----- Information given

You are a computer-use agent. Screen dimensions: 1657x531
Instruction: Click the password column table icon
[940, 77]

----------
----- Information given

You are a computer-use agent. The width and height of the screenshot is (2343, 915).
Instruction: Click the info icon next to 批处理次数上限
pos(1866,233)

----------

> **Problem details**: Tally up the lines above containing "computer"; the number is the full answer.

> **Your response**: 2